Health authorities in Asia have swiftly responded to the World Health Organization's warning of an "imminent pandemic" of swine flu. Authorities have activated pandemic plans, tightened surveillance at borders and stockpiled more drugs.
Hong Kong, the Philippines and Australia activated swine flu hotlines Thursday as part of stepped up efforts to prevent an outbreak. Authorities also urged the public to maintain good hygiene to prevent the spread of the virus.
In the Asia-Pacific, only New Zealand has confirmed cases of swine flu.
Philippine health officials went on television Thursday to alert the public of the threat of a pandemic, as described by the World Health Organization.
Health Secretary Francisco Duque said personal hygiene is the first line of defense against swine flu.
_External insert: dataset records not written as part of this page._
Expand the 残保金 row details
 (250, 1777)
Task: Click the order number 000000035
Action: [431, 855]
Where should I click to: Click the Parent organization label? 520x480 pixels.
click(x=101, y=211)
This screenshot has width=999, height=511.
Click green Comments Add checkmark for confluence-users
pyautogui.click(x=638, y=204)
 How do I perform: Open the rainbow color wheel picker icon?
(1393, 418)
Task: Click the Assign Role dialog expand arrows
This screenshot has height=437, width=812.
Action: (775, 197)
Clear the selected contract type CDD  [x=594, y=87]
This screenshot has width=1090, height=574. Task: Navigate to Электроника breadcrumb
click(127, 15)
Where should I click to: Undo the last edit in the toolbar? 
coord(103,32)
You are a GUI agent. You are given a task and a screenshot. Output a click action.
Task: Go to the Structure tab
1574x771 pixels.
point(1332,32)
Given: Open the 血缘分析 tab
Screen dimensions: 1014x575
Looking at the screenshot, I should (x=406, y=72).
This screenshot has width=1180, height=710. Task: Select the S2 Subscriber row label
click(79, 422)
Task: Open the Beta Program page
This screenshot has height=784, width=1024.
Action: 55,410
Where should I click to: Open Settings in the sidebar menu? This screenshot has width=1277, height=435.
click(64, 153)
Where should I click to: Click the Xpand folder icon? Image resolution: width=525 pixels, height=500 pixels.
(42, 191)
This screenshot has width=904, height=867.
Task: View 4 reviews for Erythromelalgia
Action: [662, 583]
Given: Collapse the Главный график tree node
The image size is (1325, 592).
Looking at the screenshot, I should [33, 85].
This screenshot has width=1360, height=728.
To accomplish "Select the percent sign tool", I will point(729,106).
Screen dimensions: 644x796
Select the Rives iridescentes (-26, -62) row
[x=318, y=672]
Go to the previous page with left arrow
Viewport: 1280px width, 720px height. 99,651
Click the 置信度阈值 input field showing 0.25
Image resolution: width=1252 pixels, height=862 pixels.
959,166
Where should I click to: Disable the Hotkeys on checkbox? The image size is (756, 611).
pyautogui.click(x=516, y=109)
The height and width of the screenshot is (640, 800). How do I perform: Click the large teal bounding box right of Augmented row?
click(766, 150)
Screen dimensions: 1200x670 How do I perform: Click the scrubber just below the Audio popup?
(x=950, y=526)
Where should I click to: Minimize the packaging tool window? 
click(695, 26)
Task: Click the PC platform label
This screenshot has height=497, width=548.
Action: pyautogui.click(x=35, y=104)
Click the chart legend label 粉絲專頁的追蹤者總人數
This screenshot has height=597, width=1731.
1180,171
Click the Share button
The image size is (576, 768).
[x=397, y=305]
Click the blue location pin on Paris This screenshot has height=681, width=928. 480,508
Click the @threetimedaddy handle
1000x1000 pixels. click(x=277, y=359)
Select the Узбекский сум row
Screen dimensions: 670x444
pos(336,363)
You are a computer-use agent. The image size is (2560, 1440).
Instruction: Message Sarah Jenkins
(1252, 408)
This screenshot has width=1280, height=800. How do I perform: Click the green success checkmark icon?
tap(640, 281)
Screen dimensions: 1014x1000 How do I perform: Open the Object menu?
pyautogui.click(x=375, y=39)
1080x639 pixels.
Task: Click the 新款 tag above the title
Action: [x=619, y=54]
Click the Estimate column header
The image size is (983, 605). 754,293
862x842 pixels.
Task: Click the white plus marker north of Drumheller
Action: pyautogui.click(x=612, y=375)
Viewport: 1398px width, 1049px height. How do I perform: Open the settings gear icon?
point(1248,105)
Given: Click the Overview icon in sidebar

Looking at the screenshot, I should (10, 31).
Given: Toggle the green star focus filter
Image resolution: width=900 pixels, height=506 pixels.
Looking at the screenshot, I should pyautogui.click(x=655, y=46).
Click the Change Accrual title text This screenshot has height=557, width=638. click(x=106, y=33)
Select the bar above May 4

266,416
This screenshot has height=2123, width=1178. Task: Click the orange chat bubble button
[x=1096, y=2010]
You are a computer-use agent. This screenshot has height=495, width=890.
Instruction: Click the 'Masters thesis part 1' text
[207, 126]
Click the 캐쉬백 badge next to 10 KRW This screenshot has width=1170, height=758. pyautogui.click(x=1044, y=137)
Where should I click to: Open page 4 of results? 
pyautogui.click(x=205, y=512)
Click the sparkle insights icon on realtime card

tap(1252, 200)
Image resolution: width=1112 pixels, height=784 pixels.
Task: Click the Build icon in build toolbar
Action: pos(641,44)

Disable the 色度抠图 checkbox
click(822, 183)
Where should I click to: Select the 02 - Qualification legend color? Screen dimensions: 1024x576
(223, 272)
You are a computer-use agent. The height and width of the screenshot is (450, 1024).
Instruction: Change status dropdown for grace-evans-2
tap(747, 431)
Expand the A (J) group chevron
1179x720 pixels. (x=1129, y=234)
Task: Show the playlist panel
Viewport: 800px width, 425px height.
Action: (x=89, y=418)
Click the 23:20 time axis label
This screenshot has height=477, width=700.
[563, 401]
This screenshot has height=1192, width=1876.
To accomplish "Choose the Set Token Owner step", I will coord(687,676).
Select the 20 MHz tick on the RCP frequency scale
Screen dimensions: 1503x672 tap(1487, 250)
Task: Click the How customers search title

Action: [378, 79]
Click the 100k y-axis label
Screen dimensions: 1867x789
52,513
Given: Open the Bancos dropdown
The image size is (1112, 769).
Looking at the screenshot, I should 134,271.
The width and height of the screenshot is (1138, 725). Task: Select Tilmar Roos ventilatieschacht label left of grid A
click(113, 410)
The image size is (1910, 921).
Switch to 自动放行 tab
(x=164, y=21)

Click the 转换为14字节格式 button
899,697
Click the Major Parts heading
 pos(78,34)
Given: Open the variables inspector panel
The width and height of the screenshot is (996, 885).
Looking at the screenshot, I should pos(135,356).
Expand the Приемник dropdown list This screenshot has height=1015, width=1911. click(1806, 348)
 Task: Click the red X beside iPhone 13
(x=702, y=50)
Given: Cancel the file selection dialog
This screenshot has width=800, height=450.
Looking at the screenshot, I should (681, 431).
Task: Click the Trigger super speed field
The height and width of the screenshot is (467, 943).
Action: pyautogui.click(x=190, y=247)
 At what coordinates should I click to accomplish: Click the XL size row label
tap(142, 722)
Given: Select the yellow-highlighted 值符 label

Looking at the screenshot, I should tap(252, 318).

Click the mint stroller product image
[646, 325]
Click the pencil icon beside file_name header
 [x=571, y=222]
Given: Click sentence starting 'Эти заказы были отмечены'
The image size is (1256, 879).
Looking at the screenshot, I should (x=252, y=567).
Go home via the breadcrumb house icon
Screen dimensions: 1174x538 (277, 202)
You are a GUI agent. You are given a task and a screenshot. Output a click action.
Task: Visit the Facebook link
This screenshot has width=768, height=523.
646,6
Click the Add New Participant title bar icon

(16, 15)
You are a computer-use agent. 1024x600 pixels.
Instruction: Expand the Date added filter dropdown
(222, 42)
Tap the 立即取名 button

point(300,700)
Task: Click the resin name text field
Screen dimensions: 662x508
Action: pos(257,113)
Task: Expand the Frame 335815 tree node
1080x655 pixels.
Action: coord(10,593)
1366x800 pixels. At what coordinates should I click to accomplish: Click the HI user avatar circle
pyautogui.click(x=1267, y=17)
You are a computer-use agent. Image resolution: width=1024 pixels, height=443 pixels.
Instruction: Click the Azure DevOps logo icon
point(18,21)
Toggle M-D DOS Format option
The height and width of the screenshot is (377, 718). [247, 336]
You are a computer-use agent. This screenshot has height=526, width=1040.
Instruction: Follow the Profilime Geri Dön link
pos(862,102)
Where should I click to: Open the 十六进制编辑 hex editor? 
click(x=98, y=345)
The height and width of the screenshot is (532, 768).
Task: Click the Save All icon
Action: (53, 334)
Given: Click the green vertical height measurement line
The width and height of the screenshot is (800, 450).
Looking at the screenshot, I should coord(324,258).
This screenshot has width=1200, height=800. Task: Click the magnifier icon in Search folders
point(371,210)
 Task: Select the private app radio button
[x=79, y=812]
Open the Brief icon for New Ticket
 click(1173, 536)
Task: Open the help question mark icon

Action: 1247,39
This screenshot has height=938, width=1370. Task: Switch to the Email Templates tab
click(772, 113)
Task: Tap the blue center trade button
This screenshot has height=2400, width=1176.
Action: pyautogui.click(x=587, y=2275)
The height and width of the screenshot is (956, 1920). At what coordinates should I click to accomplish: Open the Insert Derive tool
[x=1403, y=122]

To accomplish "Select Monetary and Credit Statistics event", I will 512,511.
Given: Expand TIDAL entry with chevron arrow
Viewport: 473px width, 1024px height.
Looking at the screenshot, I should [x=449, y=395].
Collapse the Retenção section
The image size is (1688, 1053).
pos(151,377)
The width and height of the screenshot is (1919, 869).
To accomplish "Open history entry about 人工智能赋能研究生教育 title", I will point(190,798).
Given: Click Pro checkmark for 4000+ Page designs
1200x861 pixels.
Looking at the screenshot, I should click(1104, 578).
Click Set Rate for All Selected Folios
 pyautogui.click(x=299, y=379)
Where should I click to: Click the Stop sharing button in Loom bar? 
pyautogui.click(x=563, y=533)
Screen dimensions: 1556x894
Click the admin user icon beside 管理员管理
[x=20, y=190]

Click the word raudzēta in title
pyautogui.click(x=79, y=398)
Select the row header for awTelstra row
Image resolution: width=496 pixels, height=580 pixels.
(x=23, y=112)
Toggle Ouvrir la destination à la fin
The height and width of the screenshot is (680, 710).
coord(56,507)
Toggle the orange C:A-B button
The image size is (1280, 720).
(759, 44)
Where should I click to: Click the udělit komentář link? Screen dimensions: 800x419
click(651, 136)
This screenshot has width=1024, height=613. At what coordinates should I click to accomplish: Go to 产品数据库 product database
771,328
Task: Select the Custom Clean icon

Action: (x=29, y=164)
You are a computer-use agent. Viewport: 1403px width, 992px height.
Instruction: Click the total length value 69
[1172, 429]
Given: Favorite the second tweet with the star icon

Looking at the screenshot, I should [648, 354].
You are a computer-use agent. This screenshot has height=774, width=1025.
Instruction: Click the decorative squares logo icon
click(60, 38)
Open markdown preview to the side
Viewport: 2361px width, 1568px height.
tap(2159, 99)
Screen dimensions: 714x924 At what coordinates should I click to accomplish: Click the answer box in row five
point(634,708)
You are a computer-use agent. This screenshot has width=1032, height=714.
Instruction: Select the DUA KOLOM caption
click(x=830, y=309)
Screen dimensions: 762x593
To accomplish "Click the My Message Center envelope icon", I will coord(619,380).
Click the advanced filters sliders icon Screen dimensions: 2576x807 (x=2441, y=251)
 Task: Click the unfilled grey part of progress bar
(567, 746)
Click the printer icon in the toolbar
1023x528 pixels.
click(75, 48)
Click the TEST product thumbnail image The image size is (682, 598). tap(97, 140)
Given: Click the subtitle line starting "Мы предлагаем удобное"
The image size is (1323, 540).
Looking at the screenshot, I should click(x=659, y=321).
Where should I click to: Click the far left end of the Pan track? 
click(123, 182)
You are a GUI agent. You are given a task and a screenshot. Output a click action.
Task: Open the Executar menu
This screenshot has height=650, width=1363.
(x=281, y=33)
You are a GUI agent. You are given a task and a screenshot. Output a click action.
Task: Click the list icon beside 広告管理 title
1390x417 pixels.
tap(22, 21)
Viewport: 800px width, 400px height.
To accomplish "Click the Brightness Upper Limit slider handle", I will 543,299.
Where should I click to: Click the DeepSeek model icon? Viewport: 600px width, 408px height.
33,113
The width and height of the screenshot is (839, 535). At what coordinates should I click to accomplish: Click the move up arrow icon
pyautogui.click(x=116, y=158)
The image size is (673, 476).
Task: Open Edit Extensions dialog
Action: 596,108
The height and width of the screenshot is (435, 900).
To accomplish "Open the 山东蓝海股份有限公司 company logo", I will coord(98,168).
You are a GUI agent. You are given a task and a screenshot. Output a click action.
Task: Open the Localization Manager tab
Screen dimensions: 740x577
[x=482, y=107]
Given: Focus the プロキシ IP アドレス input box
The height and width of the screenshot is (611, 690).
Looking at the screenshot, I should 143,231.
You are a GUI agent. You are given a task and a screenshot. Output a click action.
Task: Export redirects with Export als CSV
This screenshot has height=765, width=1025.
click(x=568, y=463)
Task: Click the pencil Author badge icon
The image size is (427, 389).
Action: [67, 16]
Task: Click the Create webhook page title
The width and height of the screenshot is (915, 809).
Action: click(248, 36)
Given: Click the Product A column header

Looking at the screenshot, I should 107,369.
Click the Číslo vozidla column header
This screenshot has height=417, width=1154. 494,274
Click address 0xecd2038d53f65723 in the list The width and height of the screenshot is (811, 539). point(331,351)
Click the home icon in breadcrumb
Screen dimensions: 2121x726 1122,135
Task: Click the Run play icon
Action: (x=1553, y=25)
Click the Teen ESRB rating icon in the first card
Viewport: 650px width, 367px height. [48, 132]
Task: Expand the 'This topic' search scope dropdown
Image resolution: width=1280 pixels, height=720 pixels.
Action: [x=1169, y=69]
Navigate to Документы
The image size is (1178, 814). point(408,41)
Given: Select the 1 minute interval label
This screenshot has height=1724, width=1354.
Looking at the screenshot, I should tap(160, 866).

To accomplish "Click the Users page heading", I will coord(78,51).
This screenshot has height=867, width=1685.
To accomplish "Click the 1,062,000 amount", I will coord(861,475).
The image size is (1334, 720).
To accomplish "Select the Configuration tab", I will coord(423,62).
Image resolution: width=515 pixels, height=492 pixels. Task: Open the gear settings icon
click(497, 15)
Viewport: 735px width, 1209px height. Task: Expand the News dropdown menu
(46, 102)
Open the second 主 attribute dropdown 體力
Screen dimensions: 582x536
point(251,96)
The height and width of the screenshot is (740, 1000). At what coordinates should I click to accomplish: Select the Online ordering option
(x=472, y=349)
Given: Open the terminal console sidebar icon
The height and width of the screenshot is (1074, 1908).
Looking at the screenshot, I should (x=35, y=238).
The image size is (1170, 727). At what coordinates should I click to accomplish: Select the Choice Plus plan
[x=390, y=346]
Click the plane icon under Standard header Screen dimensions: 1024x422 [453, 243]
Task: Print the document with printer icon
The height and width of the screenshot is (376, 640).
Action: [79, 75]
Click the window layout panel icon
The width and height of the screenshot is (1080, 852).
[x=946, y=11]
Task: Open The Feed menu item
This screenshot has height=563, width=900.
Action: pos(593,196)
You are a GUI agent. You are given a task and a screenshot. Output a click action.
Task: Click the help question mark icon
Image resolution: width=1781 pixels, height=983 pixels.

"Wash your hands with soap and water, especially after you cough or sneeze," said Duque. "Alchohol-based hand cleaners are also effective. Please avoid close contact with sick people."
Philippine President Gloria Arroyo has ordered the health department to buy more anti-viral drugs to add to its stockpile of 600,000 doses of the drug Tamiflu.
In Australia, Prime Minister Kevin Rudd says the government has stepped up surveillance at borders.
"Thermal scanners will be switched on progressively in eight Australian international airports - Sydney, Melbourne, Adelaide, Perth, Brisbane, Cairns, Gold Coast and Darwin," said Mr. Rudd. "Furthermore from tomorrow evening, all international passengers will be asked to fill-in health declaration cards to report flu-like symptoms."
Japan said Thursday it will tighten quarantine checks.
The human swine flu outbreak started in Mexico, where it is known to have killed at least seven people and infected 26. The virus has quickly spread, and has been found in the United States, Canada, Britain, Germany and Israel, prompting the WHO to raise its pandemic alert to its second highest level. On Thursday, Switzerland confirmed a swine flu case there.
In Indonesia, the health ministry has warned against travel to Mexico and other countries with confirmed swine flu cases. Indonesia and China banned pork imports from affected countries, even though health experts say there is no evidence of infection from eating the meat.
In Hong Kong, which was paralyzed by the Severe Acute Respiratory Syndrome outbreak in 2003, it was business as normal and few people wore surgical masks. But the territory's top health officials and medical experts convened Thursday to assess the situation.
Dr. York Chow, Hong Kong's Secretary for Health, says the government will raise its flu alert level as soon as it is required.
"Once the WHO is going to announce the pandemic alert has raised to level 6 or there is a first confirmed case of swine flu in Hong Kong we will definitely raise the pandemic alert to emergency immediately," said Chow.
Swine flu is spread through droplets that infected people expel when sneezing and coughing. People can also contract the disease by touching infected surfaces and then touching their hands to their mouth and nose.